Je pense donc que ce critère résulte de la nature elle-même des trois conceptions, et précisément du fait que (a) coïncide avec la politique à bref terme (qui ne peut que passer par les gouvernements), (b) avec celle à moyen terme (qui ne peut se manifester que par les Communautés), (c) avec celle à long terme (inconcevable sans la participation directe et stratégique du peuple).
Et je crois que, une fois reconnue la nature ainsi que les exigences d’une politique à bref terme, d’une politique à moyen terme et d’une politique à long terme, il y aurait plus de compréhension entre les trois milieux en question et non pas, comme cela se passe aujourd’hui, la tendance à universaliser les exigences propres aux milieux les plus forts, à savoir le gouvernemental et le communautaire, où l’on parle de la nécessité de l’engagement de la population, de la culture vivante et de la jeunesse, mais en bloquant de toute manière leurs manifestations autonomes, qui ne peuvent reposer que sur les deux notions de peuple fédéral européen et de pouvoir constituant européen.

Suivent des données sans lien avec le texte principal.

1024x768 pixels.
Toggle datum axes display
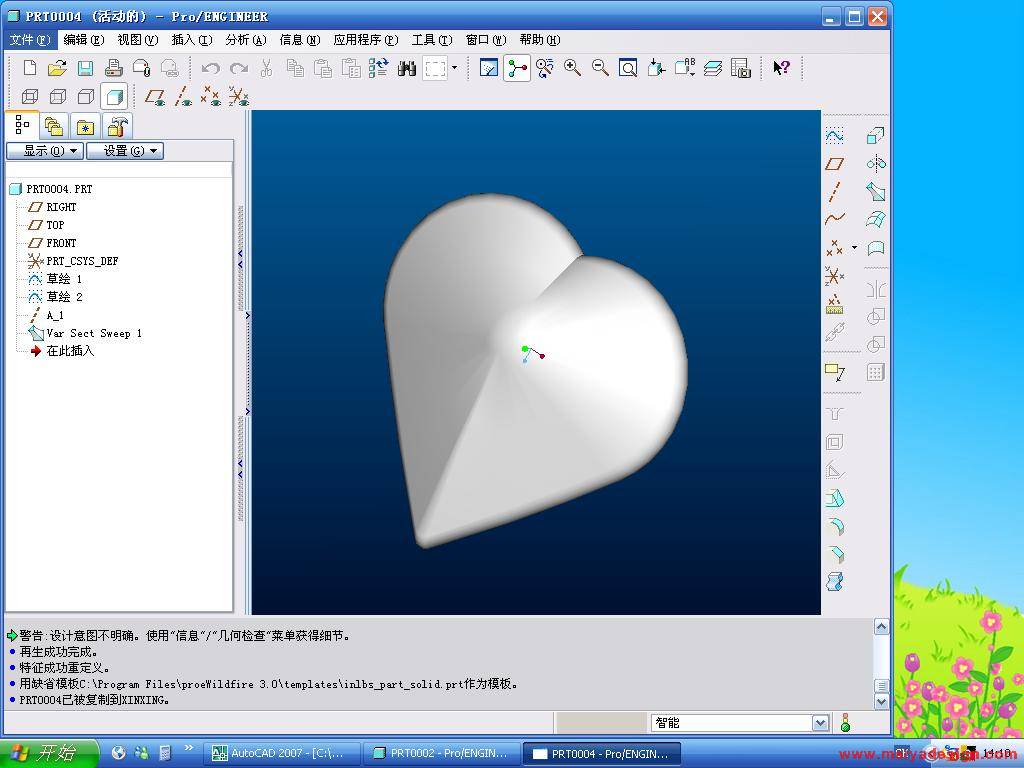[183, 97]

En particulier la reconnaissance de la nature et des exigences de la politique à long terme pourrait aider à surmonter les divisions qui subsistent encore entre les organisations fédéralistes.
Ce n’est pas ici le cas de faire une analyse de toutes les conséquences de ce critère. Toutefois permettez-moi de vous dire qu’à mon sens l’unité retrouvée du M.F.E. serait tout à fait inefficace si, au lieu de produire cette conscience des trois politiques, elle servait à la cacher. C’est pourquoi je pense que, le prochain congrès, qui ne verra pas de confrontation entre tendances opposées, devrait se baser justement sur trois rapports concernant respectivement la politique à bref terme, celle à moyen terme, et celle à long terme, y compris leurs aspects organisationnels et doctrinaires (sans compter, bien entendu, les rapports du bureau sortant). Dans ce but, je vous demande s’il ne convient pas d’en parler au Comité central, et de toute façon je vous demande aussi de me permettre de publier votre lettre et cette réponse dans la revue « Le Fédéraliste ».

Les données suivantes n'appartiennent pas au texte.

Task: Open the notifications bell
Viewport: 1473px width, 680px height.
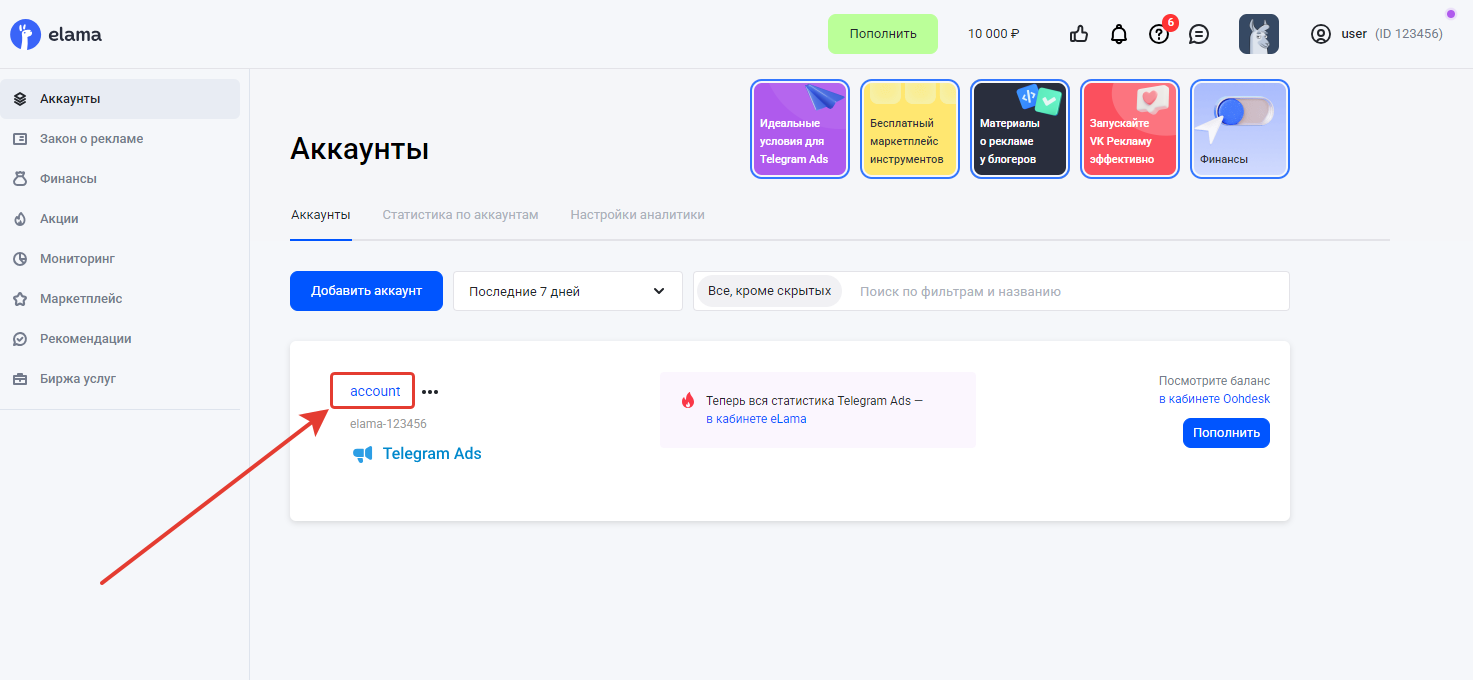Action: pyautogui.click(x=1119, y=34)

Je ne sais pas, cher monsieur le Chanoine, si c’est de cette sorte qu’on s’adresse à un Chanoine. Je connais un peu de français pour parler politique, mais pas tout le français de la vie courante. De toute façon, veuillez excuser mes fautes, et agréez, je vous prie, l’expression de mes sentiments les meilleurs.
M. Albertini


* Nous avons décidé de publier cette lettre de M. le Chanoine et Professeur Orban à propos du fédéralisme intégral et de l’accord entre les courants du M.F.E., ainsi que la réponse de Mario Albertini, dans le but d’éclaircir certains aspects de ce problème et de cet événement.